* _WORK TASK_
The lines to copy run from the one containing "text and other" to the very end of the records; give them exactly, and only them, without pictures.

-- DATA FOR PROCESSING follows --

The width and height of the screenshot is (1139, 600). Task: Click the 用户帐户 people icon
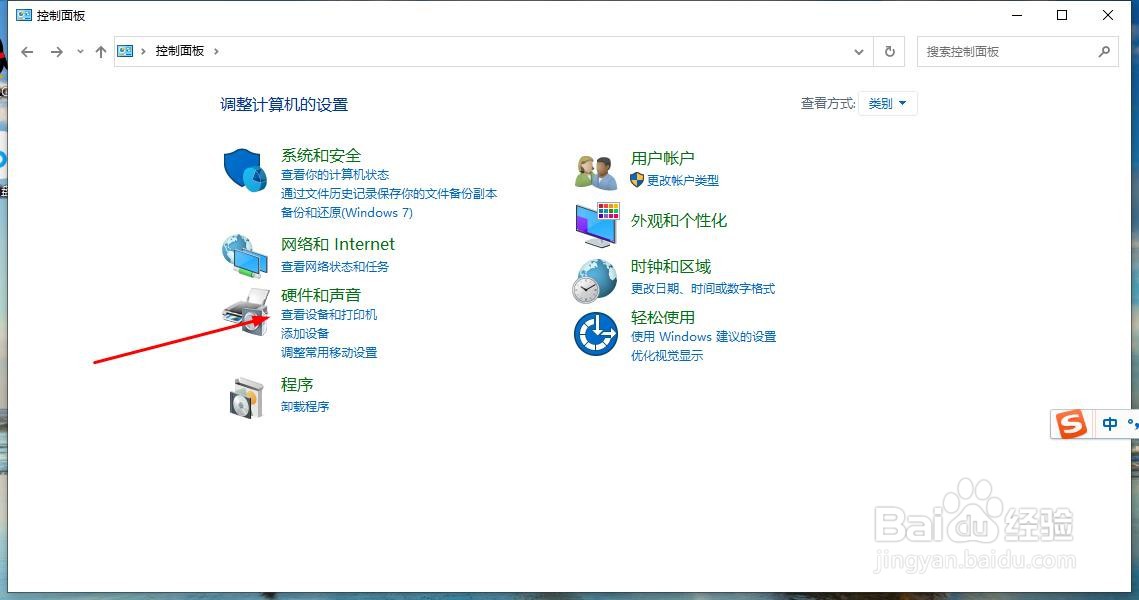[594, 168]
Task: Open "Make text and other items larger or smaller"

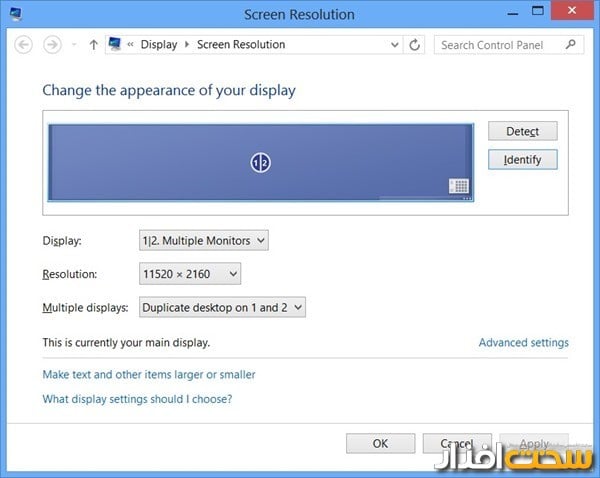Action: point(149,375)
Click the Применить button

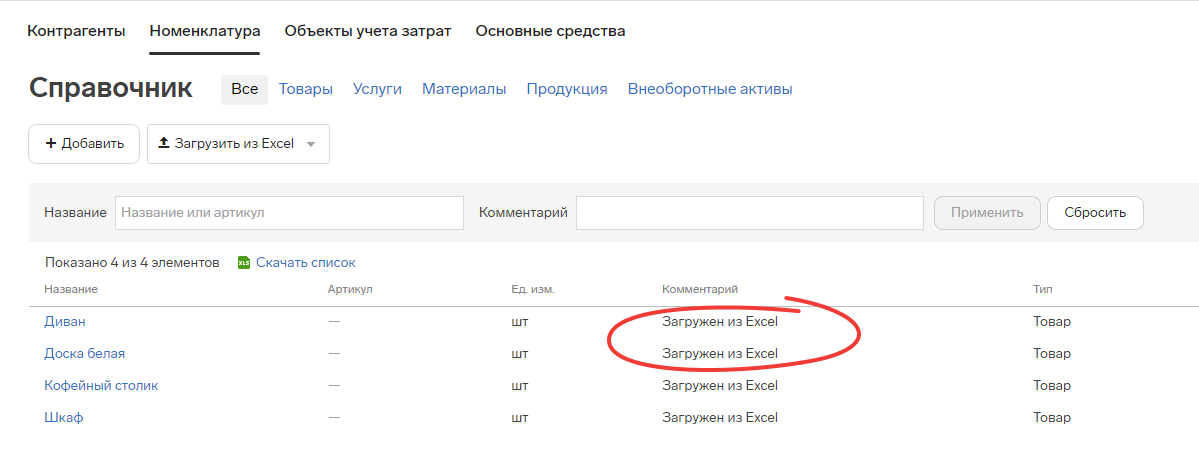pyautogui.click(x=987, y=213)
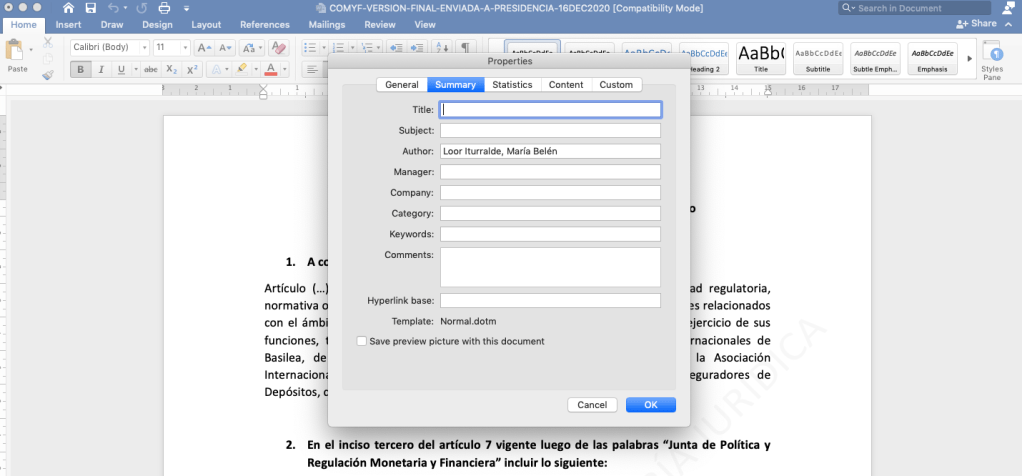Open the Styles Pane

(x=992, y=58)
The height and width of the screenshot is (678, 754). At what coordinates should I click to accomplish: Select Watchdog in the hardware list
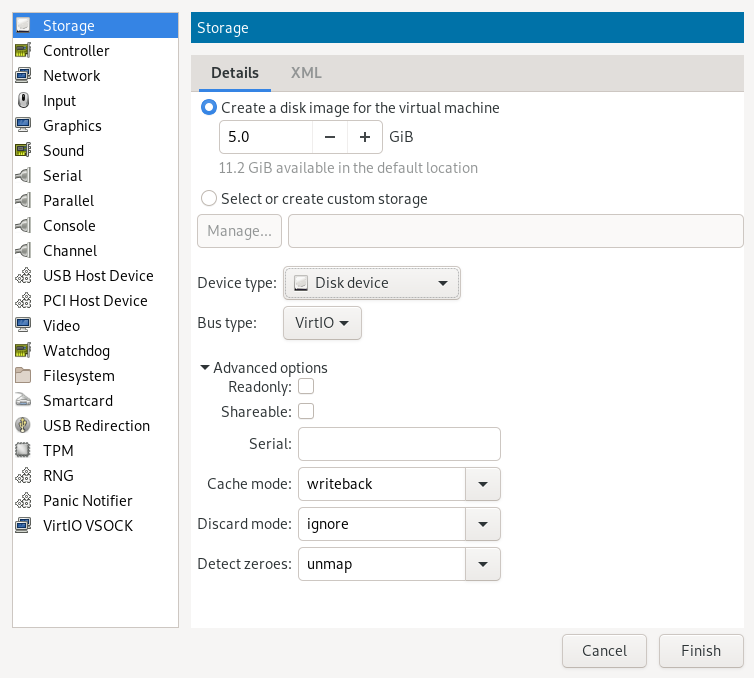76,351
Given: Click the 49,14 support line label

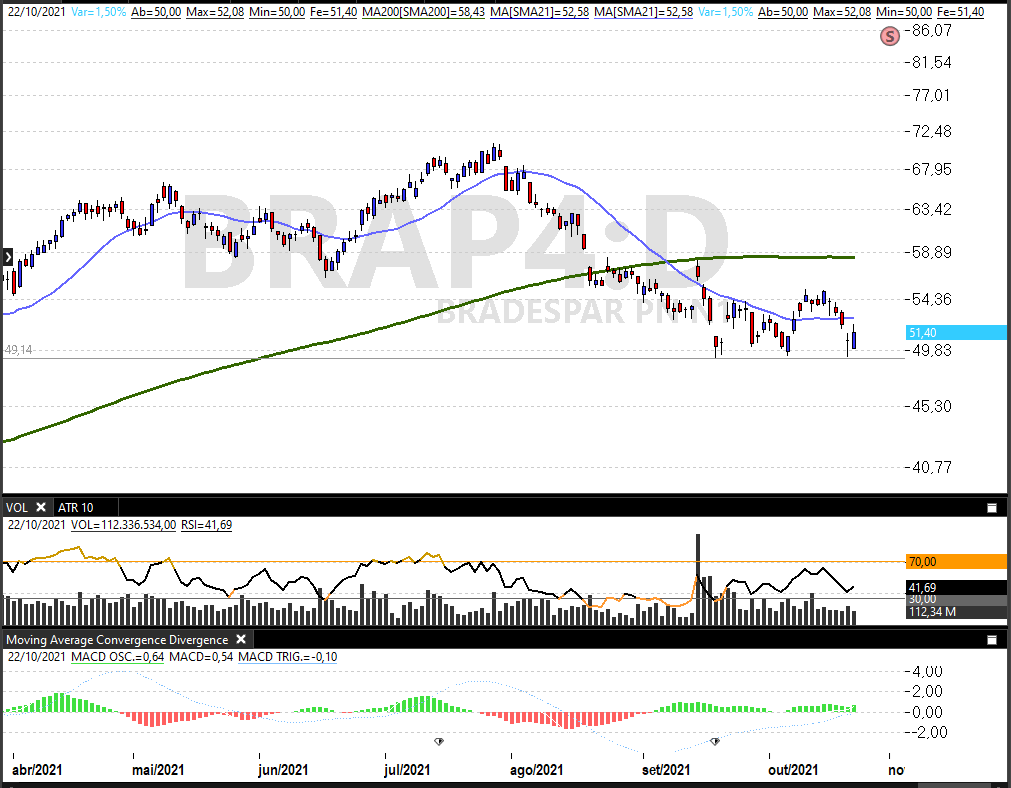Looking at the screenshot, I should pyautogui.click(x=20, y=351).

-- DATA FOR PROCESSING concluded --

* _ANSWER BOX_
Task: Open "Make text and other items larger or smaller"

Action: point(149,375)
Click the Применить button

pyautogui.click(x=987, y=213)
Open the Styles Pane

(x=992, y=58)
The height and width of the screenshot is (678, 754). At what coordinates should I click to accomplish: Select Watchdog in the hardware list
76,351
Given: Click the 49,14 support line label

Looking at the screenshot, I should pyautogui.click(x=20, y=351).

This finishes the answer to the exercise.